At what point does the fetus...does the fetus die during that process?
Carhart: I don't really know. I know that the fetus is alive during the process most of the time because I can see the fetal heartbeat on the ultrasound
The Court: Counsel, for what it is worth, it is still unclear to me with regard to the intact D & E when fetal demise occurs.
Okay, I will try to clarify that. In the procedure of an intact D & E where you would start foot first, with the situation where the fetus presented feet first, tell me how you are able to get the feet out first.
Carhart: Under ultrasound you can see the extremities. You know what is what. You know what the foot is, you know what the arm is, you know what the skull is. By grabbing the feet and pulling down on it, or by grabbing a knee and pulling down on it, usually you can get one leg out, get the other leg out, and bring the fetus out. I don't know where this...all the controversy about rotating the fetus comes from. I don't attempt to do that - just attempt to bring out whatever is the proximal portion of the fetus.
At the time that you bring out the feet, in this example, is the fetus still alive?
Carhart: Yes
Then what is the next step you do?
Carhart: I didn't mention it. I should. I usually attempt to grasp the cord first and divide the cord, if I can do that.
What is the cord?
Carhart: The cord is the structure that transports the blood, both arterial and venous, from the fetus to the back of the fetus, and gives the fetus its only source of oxygen, so that if you can divide the cord, the fetus will eventually die, but whether this takes five minutes or fifteen minutes and when that occurs, I don't think anyone really knows.
Are there situations where you don't divide the cord?
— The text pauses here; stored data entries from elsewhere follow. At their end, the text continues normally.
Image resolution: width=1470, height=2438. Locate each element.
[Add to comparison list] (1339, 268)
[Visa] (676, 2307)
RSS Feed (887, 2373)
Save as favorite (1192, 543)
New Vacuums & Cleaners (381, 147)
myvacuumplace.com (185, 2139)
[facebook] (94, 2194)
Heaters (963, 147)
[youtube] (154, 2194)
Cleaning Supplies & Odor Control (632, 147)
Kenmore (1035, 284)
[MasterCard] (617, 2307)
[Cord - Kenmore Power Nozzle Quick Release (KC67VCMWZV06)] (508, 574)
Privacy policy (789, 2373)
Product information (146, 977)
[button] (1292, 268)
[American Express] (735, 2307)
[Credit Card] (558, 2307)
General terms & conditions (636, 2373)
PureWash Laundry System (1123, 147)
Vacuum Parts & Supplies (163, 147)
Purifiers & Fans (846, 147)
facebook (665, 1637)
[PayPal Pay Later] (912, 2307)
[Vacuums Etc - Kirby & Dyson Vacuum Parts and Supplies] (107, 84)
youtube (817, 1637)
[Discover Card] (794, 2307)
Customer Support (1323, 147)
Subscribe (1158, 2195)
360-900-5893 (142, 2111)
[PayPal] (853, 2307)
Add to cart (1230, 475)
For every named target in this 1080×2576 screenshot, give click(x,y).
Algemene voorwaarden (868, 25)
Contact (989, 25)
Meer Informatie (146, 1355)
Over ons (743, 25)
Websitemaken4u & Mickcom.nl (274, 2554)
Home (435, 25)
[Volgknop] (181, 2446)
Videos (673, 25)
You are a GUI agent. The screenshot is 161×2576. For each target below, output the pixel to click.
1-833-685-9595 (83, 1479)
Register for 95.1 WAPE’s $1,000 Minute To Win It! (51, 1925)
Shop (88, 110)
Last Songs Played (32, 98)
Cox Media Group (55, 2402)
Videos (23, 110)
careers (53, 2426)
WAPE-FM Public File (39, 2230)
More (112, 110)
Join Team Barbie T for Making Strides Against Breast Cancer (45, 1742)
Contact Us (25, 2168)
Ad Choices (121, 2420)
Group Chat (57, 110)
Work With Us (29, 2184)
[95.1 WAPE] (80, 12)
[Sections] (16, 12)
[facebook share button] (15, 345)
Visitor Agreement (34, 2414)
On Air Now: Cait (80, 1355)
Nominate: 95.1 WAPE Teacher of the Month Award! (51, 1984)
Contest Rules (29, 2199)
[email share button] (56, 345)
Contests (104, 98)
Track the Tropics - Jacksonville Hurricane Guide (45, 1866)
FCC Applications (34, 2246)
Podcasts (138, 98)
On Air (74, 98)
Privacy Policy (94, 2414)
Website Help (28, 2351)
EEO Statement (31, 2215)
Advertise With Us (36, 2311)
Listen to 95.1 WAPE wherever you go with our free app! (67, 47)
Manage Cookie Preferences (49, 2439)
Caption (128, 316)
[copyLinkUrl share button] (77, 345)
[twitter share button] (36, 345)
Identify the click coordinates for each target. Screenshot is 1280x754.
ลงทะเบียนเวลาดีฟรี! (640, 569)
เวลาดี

Carhart: There are situations when I can't
What are those?
Carhart: I just can't get to the cord. It's either high above the fetus and structures where you can't reach up that far. The instruments are only eleven inches long.
Let's take the situation where you haven't divided the cord because you couldn't, and you have begun to remove a living fetus feet first. What happens next after you have gotten the feet removed?
Carhart: We remove the feet and continue with traction on the feet until the abdomen and the thorax come through the cavity. At that point, I would try...you have to bring the shoulders down, but you can get enough of them outside, you can do this with your finger outside of the uterus, and then at that point the fetal...the base of the skull is usually at the cervical canal.
What do you do next?
Carhart: And you can reach that, and that's where you would rupture the fetal skull to some extent and aspirate the contents out.
At what point in that process does fetal demise occur between initial remove...removal of the feet or legs and the crushing of the skul, or-I'm sorry-the decompressing of the skull?
Carhart: Well, you know, again, this is where I'm not sure what fetal demise is. I mean, I honestly have to share your concern, your Honor. You can remove the cranial contents and the fetus will still have a heartbeat for several seconds or several minutes; so is the fetus alive? I would have to say probably, although I don't think is has any brain function, so it's brain dead at that point.
So the brain death might occur when you begin suctioning out the cranium?
Carhart: I think brain death would occur because the suctioning to remove contents is only two or three seconds, so somewhere in that period of time, obviously not when you penetrate the skull, because people get shot in the head and they don't die immediately from that, if they are going to die at al, so that probably is not sufficient to kill the fetus, but I think removing the brain contents eventually will.